→ TASK DIRECTIONS
Print the lines from the one containing "Instruction: Select Mali in the Pays list" through the end of the material below, both included, exactly as they appear and without pictures.

→ DATA
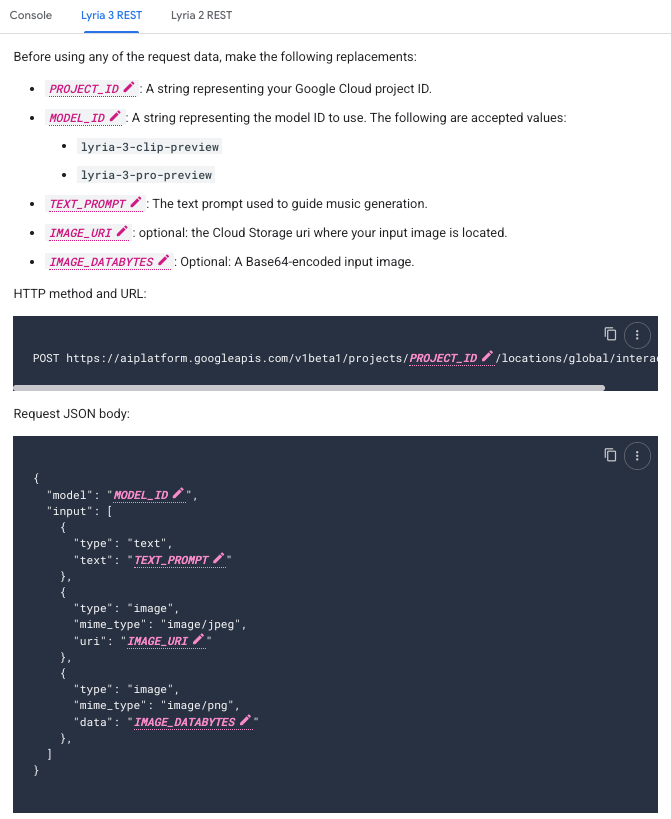Edit the PROJECT_ID placeholder pencil icon
671x819 pixels.
(129, 89)
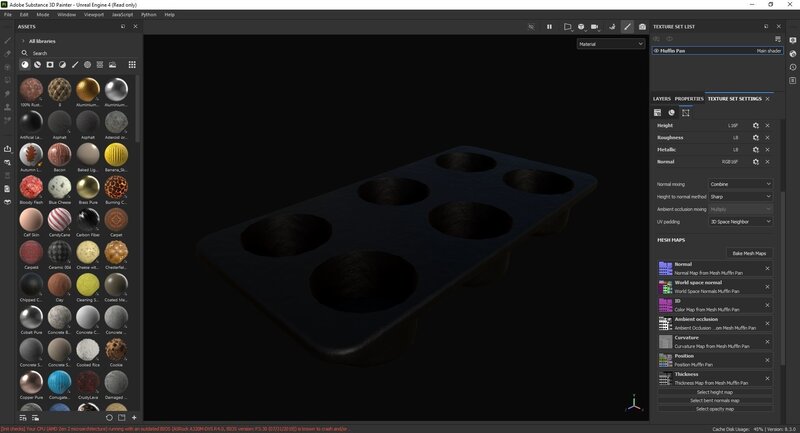
Task: Select the painting mode brush icon in toolbar
Action: [x=627, y=26]
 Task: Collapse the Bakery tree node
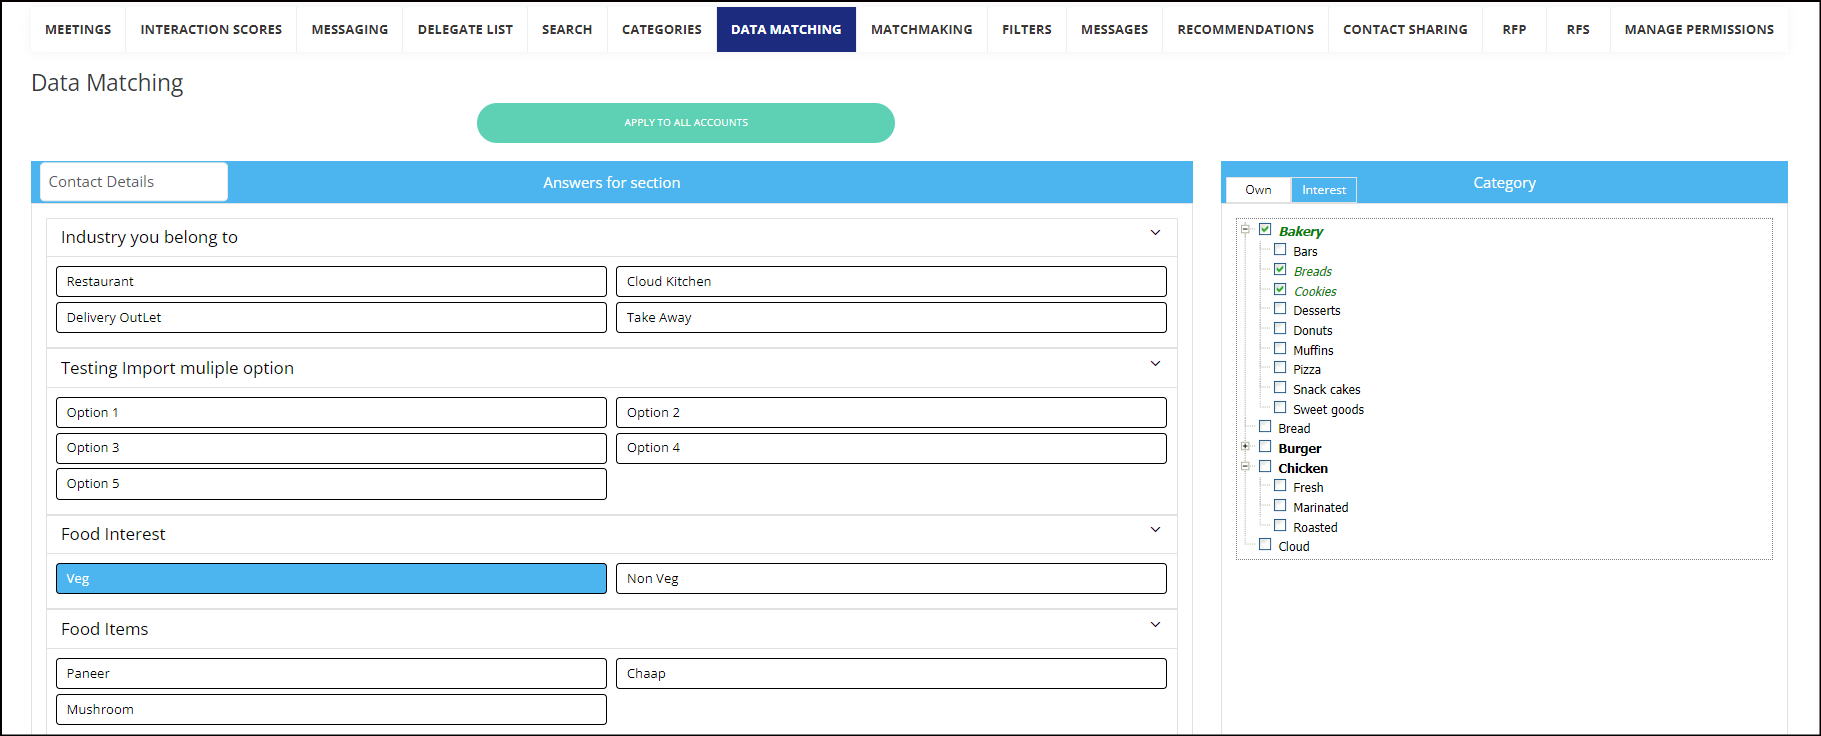(1245, 229)
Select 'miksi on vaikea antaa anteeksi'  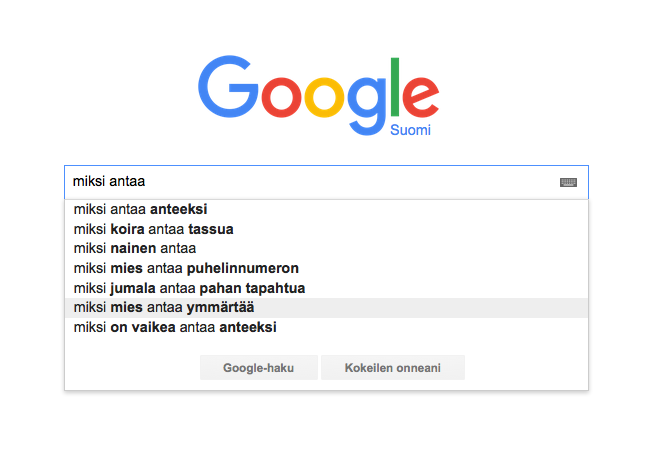326,327
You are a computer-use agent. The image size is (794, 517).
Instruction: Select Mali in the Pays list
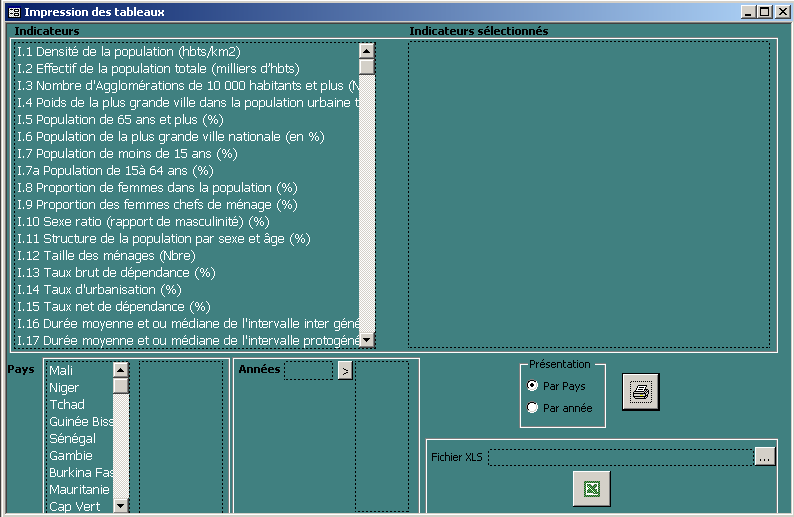(x=61, y=371)
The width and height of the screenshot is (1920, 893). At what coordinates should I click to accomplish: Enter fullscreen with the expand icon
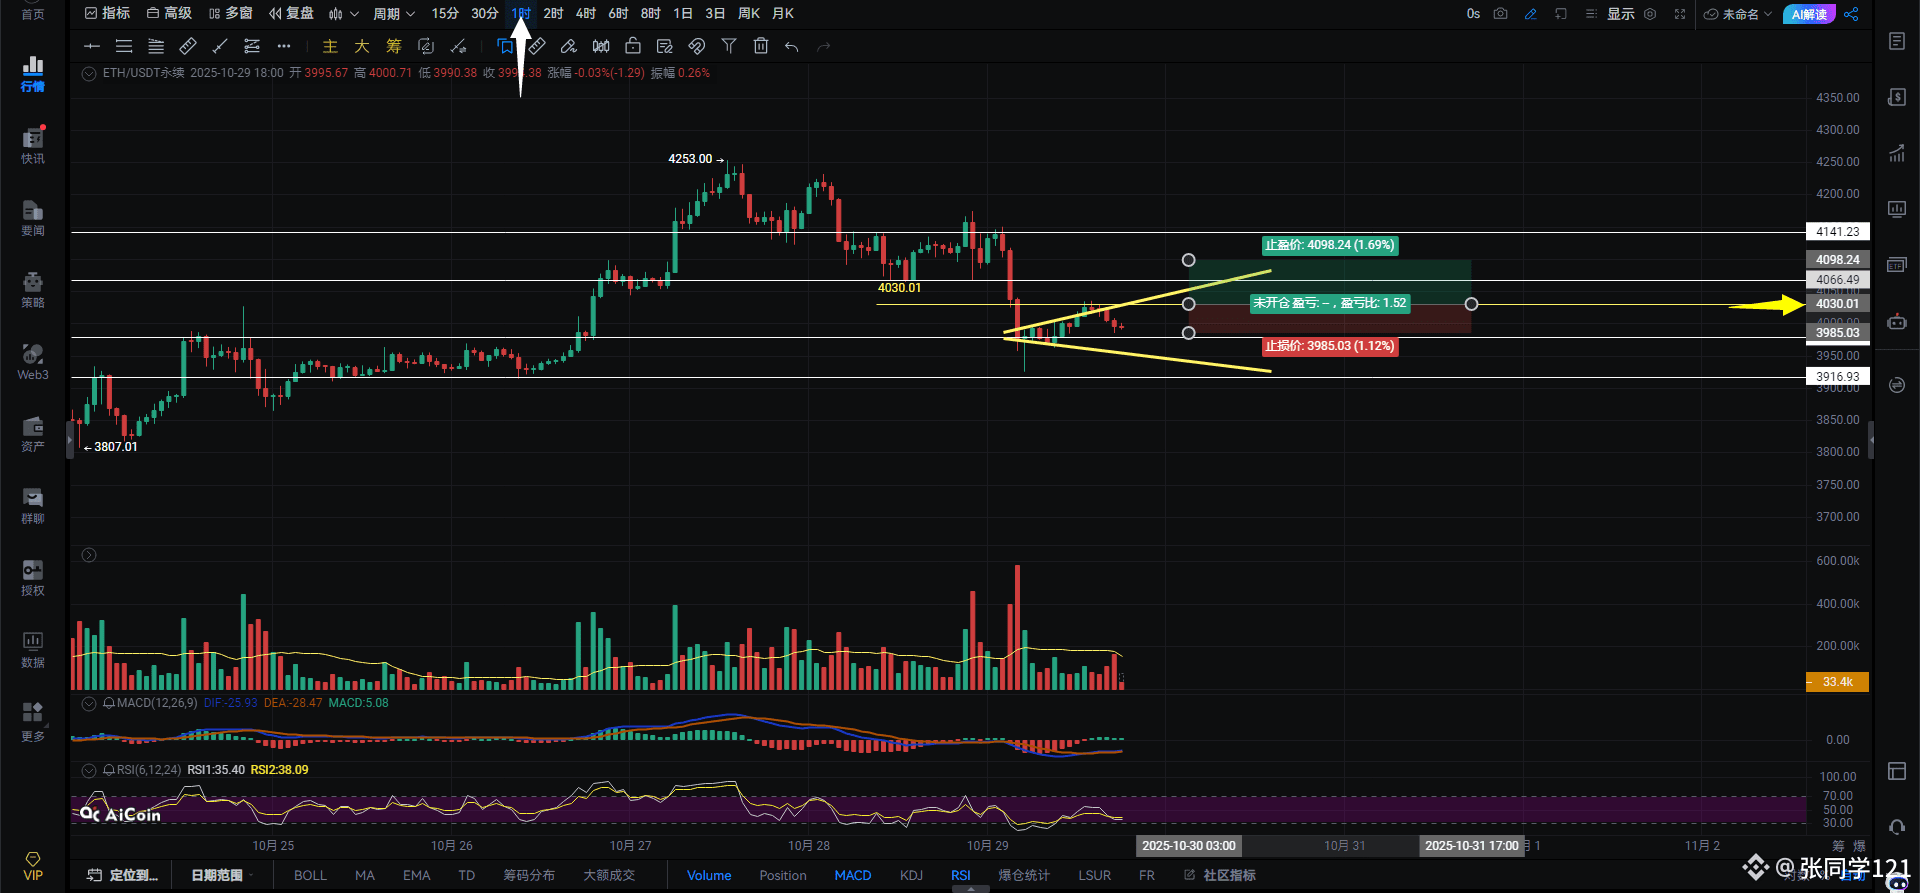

→ TASK OUTPUT
Instruction: Select Mali in the Pays list
(x=61, y=371)
The width and height of the screenshot is (1920, 893). At what coordinates should I click to accomplish: Enter fullscreen with the expand icon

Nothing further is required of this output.